Yes, M-98s can run a vertical bottle, Tippmann has a vertical adapter that fits in place of the foregrip. Yes, it’ll be very front-heavy. Stick with the usual bottomline and short braided hose.
Don’t bother with running liquid CO2. Back when I wrote the articles, it was possible for most guns out there at the time (mechanical semi-autos anyway) but today, with the over-hyped push for “low pressure” operation (Tippmann’s guilty too) they’ve been increasing the valve chamber sizes and valve flow areas. Liquid is very dense, you actually want correspondingly small valves, you don’t need to flow a lot (as you do with lower-pressure gas-only.)
Because of this, the guns are far less tolerant of full-time-liquid use, and tend to be very inefficient.

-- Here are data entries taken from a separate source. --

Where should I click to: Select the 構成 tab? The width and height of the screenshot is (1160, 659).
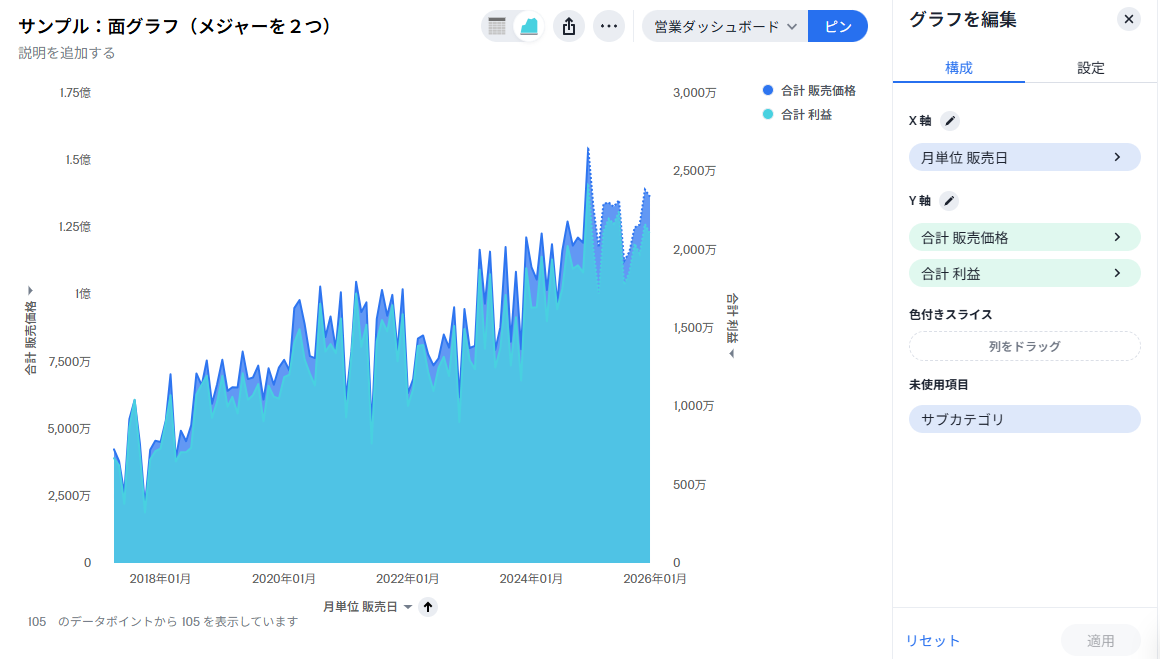point(958,68)
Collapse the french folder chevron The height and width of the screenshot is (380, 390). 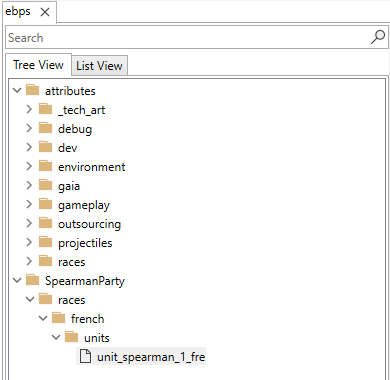(43, 318)
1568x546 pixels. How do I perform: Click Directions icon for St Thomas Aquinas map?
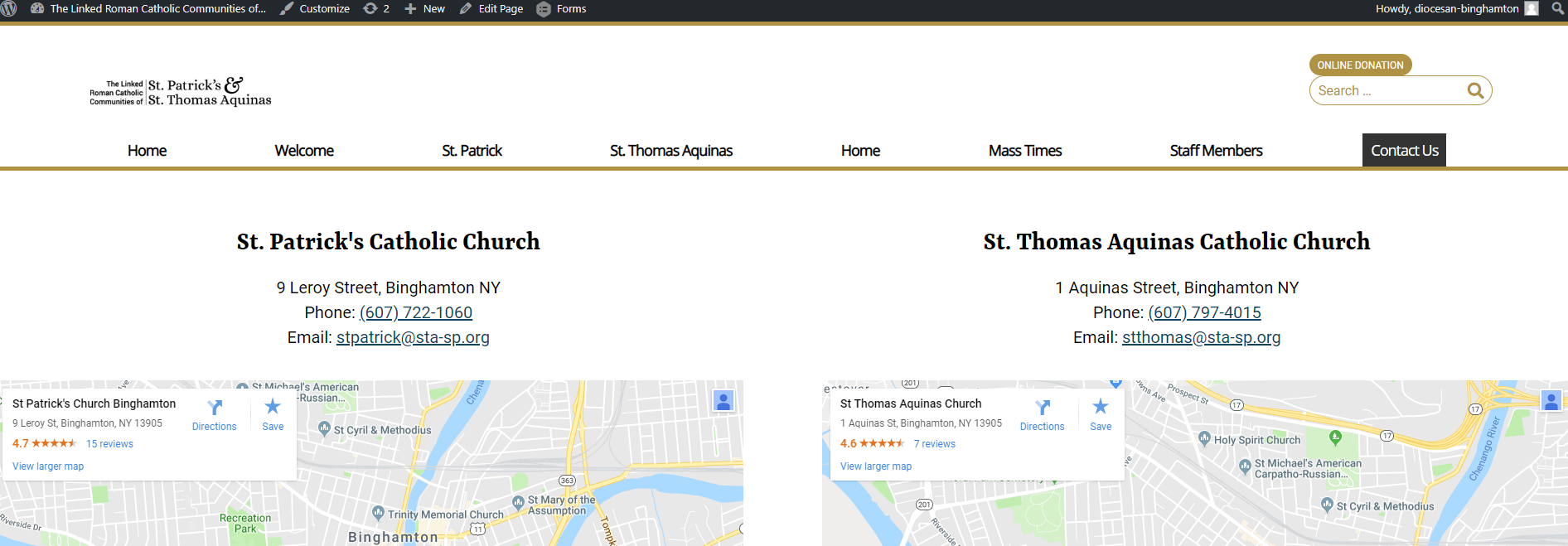[x=1043, y=408]
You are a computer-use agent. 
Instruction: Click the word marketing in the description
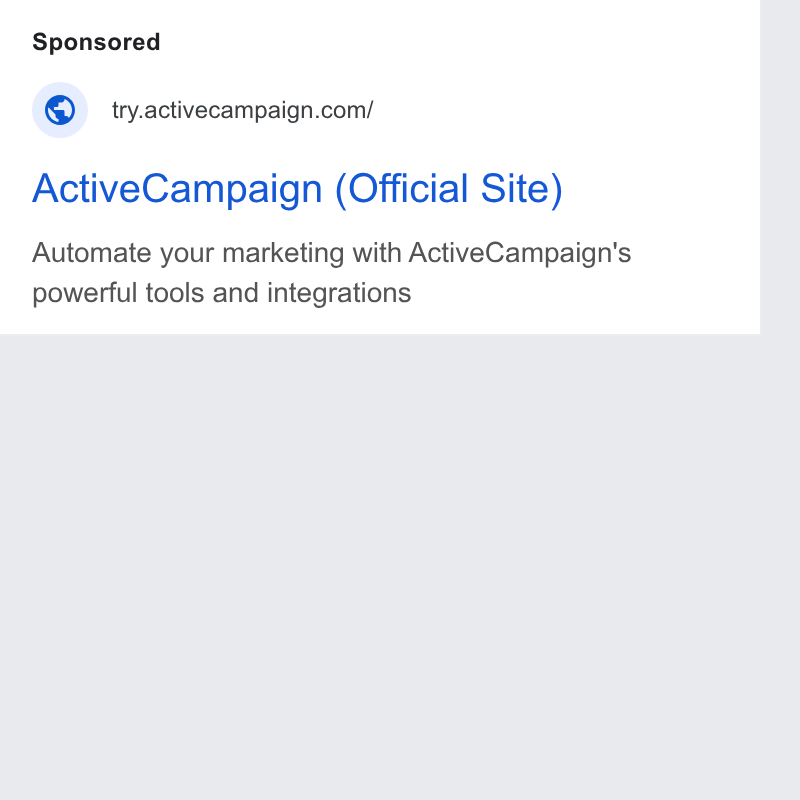[x=283, y=254]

In any case, running liquid was really just a way to get early semiautos to keep working in the winter- few tolerated it in the high summer, and with the modern screw-in high pressure air systems, it’s pretty much fallen by the wayside.
An M-98 will run on regulated air down to around 300 to 350 psi, depending on condition (check your hammer O-ring). A good inline reg is a worthwhile, though not necessary, mod. (Automags rarely “froze” from liquid CO2- 90% of the problems people blamed on ‘liquid’ was simply the tank cooling down to the point the tank pressure was lower than the 'Mags internal regulated pressure, leading to recharge problems, inconsistency and other weirdness.)